Des infections en dehors de l’aire géographique connue du virus
Ces contaminations ont pour la
première fois révélé la présence du virus de l’encéphalite à
tiques dans l’Ain, alors que sa présence en France était
jusque-là surtout connue en Alsace, en Lorraine, en Savoie et en
Haute-Savoie. Ce n’est cependant pas étonnant pour les
scientifiques, qui savent que l’aire de répartition du virus a
tendance à s’étendre depuis l’est de l’Europe et que sa
présence peut passer inaperçue. «L’encéphalite
à tiques ne cause pas de symptômes chez les animaux. Chez les
humains, seuls 10 à 30% des cas provoquent une méningite ou une
encéphalite. Le reste du temps, les symptômes sont de type
pseudo-grippal et passent donc inaperçus.»,
explique Gaëlle Gonzalez, première auteure de l’article publié
dans Frontiers in
microbiology.
Étudier les facteurs pouvant influencer le risque de
contamination
Depuis les premiers cas du printemps 2020, quelques autres cas de
contamination par voie alimentaire ont été signalés en France. Des
études sont actuellement en cours au sein des laboratoires de
l’Anses pour identifier les facteurs pouvant influencer ces risques
de contamination.
Une de ces études vise ainsi à
comprendre l’effet
du microbiote sur le risque de transmission.

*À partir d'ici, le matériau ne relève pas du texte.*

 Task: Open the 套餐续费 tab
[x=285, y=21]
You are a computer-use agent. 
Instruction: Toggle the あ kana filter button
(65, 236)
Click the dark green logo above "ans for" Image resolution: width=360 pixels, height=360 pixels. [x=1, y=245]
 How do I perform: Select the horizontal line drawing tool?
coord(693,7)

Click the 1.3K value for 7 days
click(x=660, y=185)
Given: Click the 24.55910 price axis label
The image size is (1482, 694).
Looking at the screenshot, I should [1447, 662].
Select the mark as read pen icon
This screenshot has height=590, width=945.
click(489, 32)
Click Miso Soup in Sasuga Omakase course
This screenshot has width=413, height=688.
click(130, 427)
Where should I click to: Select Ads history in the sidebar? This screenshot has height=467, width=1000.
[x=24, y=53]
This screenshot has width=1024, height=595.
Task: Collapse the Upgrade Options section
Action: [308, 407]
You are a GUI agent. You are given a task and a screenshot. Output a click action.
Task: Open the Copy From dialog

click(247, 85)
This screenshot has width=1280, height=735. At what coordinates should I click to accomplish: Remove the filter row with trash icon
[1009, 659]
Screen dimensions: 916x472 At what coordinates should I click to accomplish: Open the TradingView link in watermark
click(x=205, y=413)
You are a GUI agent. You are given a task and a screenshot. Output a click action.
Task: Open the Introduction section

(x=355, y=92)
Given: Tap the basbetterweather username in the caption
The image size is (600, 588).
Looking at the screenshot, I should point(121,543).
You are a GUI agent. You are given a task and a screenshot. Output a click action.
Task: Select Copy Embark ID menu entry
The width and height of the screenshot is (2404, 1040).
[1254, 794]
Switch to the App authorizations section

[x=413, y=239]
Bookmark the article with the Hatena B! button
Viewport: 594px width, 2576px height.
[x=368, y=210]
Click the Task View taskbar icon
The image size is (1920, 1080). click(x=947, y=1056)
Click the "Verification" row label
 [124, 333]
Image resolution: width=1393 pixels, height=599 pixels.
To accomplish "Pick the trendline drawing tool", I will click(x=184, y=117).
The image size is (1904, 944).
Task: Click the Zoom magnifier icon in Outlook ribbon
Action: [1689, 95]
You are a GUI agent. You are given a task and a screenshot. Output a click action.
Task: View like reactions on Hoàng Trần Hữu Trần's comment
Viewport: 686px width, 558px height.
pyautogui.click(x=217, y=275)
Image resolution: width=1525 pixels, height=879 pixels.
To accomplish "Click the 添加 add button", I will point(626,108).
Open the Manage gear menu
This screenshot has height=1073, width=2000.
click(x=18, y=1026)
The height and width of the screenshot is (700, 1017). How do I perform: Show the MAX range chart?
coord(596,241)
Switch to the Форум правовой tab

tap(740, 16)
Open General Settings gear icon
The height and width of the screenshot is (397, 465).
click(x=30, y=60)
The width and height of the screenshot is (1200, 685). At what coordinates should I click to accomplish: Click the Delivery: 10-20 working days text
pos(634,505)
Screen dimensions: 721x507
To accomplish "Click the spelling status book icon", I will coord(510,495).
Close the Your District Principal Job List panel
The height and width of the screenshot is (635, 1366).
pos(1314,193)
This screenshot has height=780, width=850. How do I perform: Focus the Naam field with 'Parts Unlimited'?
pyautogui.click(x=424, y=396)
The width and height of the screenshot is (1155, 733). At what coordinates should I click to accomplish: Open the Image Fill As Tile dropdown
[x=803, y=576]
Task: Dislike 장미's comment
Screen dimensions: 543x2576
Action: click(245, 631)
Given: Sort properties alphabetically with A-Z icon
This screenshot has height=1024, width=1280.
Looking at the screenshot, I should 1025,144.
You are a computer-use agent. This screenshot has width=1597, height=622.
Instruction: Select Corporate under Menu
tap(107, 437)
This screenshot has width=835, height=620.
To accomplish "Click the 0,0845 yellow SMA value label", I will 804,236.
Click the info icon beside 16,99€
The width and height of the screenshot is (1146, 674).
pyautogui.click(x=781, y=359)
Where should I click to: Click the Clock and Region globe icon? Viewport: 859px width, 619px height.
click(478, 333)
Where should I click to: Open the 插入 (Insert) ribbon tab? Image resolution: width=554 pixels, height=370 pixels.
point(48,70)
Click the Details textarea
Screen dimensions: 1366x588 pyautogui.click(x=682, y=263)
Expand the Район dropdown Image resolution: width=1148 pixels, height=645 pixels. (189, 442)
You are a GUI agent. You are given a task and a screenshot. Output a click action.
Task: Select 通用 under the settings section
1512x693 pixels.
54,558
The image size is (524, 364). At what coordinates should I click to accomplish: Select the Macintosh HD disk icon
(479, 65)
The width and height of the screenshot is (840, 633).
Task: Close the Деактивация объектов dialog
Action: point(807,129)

Elle va prendre en considération l’ensemble des microorganismes
présents dans le système digestif des tiques, dans celui des
animaux domestiques et dans le lait.
Par ailleurs, on sait que la
pasteurisation du lait élimine le virus et que celui-ci ne survit
pas dans les fromages ayant un temps d’affinage de plusieurs mois.
Une thèse a débuté en 2021 pour déterminer
l’incidence des étapes de fabrication du fromage au lait cru sur
le virus : diminuent-elles la quantité de virus par rapport à celle
présente dans le lait ? Celle-ci est-elle homogène dans tout le
fromage ? Ces connaissances supplémentaires devraient permettre de
mettre en place des mesures
de surveillance et de prévention adaptées.